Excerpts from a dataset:

━━━━━━━━━━━━━━━━━━━━━━━━━━━━━━

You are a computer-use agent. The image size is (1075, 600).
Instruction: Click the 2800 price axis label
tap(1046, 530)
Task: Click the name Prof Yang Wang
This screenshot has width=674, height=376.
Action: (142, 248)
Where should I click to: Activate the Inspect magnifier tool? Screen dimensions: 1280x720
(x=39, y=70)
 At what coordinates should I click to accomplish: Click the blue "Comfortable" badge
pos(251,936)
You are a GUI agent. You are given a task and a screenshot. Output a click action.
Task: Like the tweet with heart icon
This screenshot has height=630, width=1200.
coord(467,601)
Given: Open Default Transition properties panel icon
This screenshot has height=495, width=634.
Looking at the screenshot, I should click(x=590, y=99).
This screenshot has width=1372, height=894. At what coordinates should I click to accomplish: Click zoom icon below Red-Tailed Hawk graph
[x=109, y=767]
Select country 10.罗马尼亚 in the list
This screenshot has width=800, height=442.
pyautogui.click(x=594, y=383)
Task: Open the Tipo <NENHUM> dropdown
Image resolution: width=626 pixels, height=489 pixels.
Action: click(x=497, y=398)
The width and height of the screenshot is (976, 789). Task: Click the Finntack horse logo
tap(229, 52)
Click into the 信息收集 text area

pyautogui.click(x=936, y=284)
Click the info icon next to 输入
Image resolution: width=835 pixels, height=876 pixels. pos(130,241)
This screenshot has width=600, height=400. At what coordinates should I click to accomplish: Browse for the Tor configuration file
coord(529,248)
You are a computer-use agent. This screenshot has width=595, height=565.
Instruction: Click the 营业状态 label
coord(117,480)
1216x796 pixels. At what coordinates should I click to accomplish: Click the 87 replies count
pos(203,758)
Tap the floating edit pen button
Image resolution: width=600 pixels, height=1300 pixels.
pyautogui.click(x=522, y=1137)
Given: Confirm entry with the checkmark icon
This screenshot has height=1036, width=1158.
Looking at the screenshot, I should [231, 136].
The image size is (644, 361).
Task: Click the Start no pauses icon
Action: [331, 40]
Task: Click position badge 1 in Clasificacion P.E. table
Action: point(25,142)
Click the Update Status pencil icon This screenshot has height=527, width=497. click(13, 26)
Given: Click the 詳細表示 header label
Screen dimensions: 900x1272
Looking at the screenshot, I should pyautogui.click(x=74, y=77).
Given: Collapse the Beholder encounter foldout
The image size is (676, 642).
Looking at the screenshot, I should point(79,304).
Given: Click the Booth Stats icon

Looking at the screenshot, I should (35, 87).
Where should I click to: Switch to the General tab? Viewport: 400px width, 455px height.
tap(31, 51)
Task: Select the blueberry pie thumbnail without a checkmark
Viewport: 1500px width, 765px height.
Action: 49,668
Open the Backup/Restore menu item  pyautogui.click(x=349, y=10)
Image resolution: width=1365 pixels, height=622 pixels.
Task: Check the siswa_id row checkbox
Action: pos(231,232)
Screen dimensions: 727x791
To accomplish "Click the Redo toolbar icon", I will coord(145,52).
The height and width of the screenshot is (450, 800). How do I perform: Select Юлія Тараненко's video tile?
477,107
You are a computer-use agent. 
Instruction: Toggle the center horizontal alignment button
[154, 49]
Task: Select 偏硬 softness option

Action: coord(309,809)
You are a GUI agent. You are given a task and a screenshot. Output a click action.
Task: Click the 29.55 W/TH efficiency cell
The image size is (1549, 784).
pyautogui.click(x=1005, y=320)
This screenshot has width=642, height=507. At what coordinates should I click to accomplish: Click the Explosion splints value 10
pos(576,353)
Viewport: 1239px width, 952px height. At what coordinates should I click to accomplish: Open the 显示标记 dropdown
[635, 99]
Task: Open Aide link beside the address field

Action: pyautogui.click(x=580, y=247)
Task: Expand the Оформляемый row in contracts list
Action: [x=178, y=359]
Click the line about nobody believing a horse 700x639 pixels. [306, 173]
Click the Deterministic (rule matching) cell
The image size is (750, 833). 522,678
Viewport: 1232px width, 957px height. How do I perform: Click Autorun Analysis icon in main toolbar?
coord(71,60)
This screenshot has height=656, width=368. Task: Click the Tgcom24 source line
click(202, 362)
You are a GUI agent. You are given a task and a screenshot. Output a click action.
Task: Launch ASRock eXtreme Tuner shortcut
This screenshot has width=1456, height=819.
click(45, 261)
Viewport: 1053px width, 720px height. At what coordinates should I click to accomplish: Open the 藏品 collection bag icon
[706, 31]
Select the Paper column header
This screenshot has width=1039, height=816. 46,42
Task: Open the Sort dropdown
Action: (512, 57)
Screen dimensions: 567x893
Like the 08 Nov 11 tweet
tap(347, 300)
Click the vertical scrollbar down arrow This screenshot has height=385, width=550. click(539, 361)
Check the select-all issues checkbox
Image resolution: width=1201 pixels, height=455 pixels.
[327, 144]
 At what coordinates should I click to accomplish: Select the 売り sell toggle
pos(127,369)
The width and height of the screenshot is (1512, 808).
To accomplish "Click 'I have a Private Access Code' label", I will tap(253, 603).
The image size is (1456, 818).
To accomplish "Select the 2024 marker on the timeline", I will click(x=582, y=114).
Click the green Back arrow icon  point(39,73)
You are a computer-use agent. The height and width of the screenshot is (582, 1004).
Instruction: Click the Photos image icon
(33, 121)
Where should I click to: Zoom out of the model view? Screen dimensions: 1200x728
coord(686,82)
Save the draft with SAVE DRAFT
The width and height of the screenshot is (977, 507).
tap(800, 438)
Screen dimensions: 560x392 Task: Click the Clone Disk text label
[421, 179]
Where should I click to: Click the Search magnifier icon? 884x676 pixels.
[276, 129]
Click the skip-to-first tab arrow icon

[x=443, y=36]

━━━━━━━━━━━━━━━━━━━━━━━━━━━━━━

TASK OBJECTIVE: Copy down the complete data exactly as supplied.

THE ANSWER:
You are a computer-use agent. The image size is (1075, 600).
Instruction: Click the 2800 price axis label
tap(1046, 530)
Task: Click the name Prof Yang Wang
This screenshot has width=674, height=376.
Action: (142, 248)
Where should I click to: Activate the Inspect magnifier tool? Screen dimensions: 1280x720
(x=39, y=70)
 At what coordinates should I click to accomplish: Click the blue "Comfortable" badge
pos(251,936)
You are a GUI agent. You are given a task and a screenshot. Output a click action.
Task: Like the tweet with heart icon
This screenshot has height=630, width=1200.
coord(467,601)
Given: Open Default Transition properties panel icon
This screenshot has height=495, width=634.
Looking at the screenshot, I should click(x=590, y=99).
This screenshot has width=1372, height=894. At what coordinates should I click to accomplish: Click zoom icon below Red-Tailed Hawk graph
[x=109, y=767]
Select country 10.罗马尼亚 in the list
This screenshot has width=800, height=442.
pyautogui.click(x=594, y=383)
Task: Open the Tipo <NENHUM> dropdown
Image resolution: width=626 pixels, height=489 pixels.
Action: click(x=497, y=398)
The width and height of the screenshot is (976, 789). Task: Click the Finntack horse logo
tap(229, 52)
Click into the 信息收集 text area

pyautogui.click(x=936, y=284)
Click the info icon next to 输入
Image resolution: width=835 pixels, height=876 pixels. pos(130,241)
This screenshot has width=600, height=400. At what coordinates should I click to accomplish: Browse for the Tor configuration file
coord(529,248)
You are a computer-use agent. This screenshot has width=595, height=565.
Instruction: Click the 营业状态 label
coord(117,480)
1216x796 pixels. At what coordinates should I click to accomplish: Click the 87 replies count
pos(203,758)
Tap the floating edit pen button
Image resolution: width=600 pixels, height=1300 pixels.
pyautogui.click(x=522, y=1137)
Given: Confirm entry with the checkmark icon
This screenshot has height=1036, width=1158.
Looking at the screenshot, I should [231, 136].
The image size is (644, 361).
Task: Click the Start no pauses icon
Action: [331, 40]
Task: Click position badge 1 in Clasificacion P.E. table
Action: point(25,142)
Click the Update Status pencil icon This screenshot has height=527, width=497. click(13, 26)
Given: Click the 詳細表示 header label
Screen dimensions: 900x1272
Looking at the screenshot, I should pyautogui.click(x=74, y=77).
Given: Collapse the Beholder encounter foldout
The image size is (676, 642).
Looking at the screenshot, I should point(79,304).
Given: Click the Booth Stats icon

Looking at the screenshot, I should (35, 87).
Where should I click to: Switch to the General tab? Viewport: 400px width, 455px height.
tap(31, 51)
Task: Select the blueberry pie thumbnail without a checkmark
Viewport: 1500px width, 765px height.
Action: 49,668
Open the Backup/Restore menu item  pyautogui.click(x=349, y=10)
Image resolution: width=1365 pixels, height=622 pixels.
Task: Check the siswa_id row checkbox
Action: pos(231,232)
Screen dimensions: 727x791
To accomplish "Click the Redo toolbar icon", I will coord(145,52).
The height and width of the screenshot is (450, 800). How do I perform: Select Юлія Тараненко's video tile?
477,107
You are a computer-use agent. 
Instruction: Toggle the center horizontal alignment button
[154, 49]
Task: Select 偏硬 softness option

Action: coord(309,809)
You are a GUI agent. You are given a task and a screenshot. Output a click action.
Task: Click the 29.55 W/TH efficiency cell
The image size is (1549, 784).
pyautogui.click(x=1005, y=320)
This screenshot has width=642, height=507. At what coordinates should I click to accomplish: Click the Explosion splints value 10
pos(576,353)
Viewport: 1239px width, 952px height. At what coordinates should I click to accomplish: Open the 显示标记 dropdown
[635, 99]
Task: Open Aide link beside the address field

Action: pyautogui.click(x=580, y=247)
Task: Expand the Оформляемый row in contracts list
Action: [x=178, y=359]
Click the line about nobody believing a horse 700x639 pixels. [306, 173]
Click the Deterministic (rule matching) cell
The image size is (750, 833). 522,678
Viewport: 1232px width, 957px height. How do I perform: Click Autorun Analysis icon in main toolbar?
coord(71,60)
This screenshot has height=656, width=368. Task: Click the Tgcom24 source line
click(202, 362)
You are a GUI agent. You are given a task and a screenshot. Output a click action.
Task: Launch ASRock eXtreme Tuner shortcut
This screenshot has width=1456, height=819.
click(45, 261)
Viewport: 1053px width, 720px height. At what coordinates should I click to accomplish: Open the 藏品 collection bag icon
[706, 31]
Select the Paper column header
This screenshot has width=1039, height=816. 46,42
Task: Open the Sort dropdown
Action: (512, 57)
Screen dimensions: 567x893
Like the 08 Nov 11 tweet
tap(347, 300)
Click the vertical scrollbar down arrow This screenshot has height=385, width=550. click(539, 361)
Check the select-all issues checkbox
Image resolution: width=1201 pixels, height=455 pixels.
[327, 144]
 At what coordinates should I click to accomplish: Select the 売り sell toggle
pos(127,369)
The width and height of the screenshot is (1512, 808).
To accomplish "Click 'I have a Private Access Code' label", I will tap(253, 603).
The image size is (1456, 818).
To accomplish "Select the 2024 marker on the timeline", I will click(x=582, y=114).
Click the green Back arrow icon  point(39,73)
You are a computer-use agent. The height and width of the screenshot is (582, 1004).
Instruction: Click the Photos image icon
(33, 121)
Where should I click to: Zoom out of the model view? Screen dimensions: 1200x728
coord(686,82)
Save the draft with SAVE DRAFT
The width and height of the screenshot is (977, 507).
tap(800, 438)
Screen dimensions: 560x392 Task: Click the Clone Disk text label
[421, 179]
Where should I click to: Click the Search magnifier icon? 884x676 pixels.
[276, 129]
Click the skip-to-first tab arrow icon

[x=443, y=36]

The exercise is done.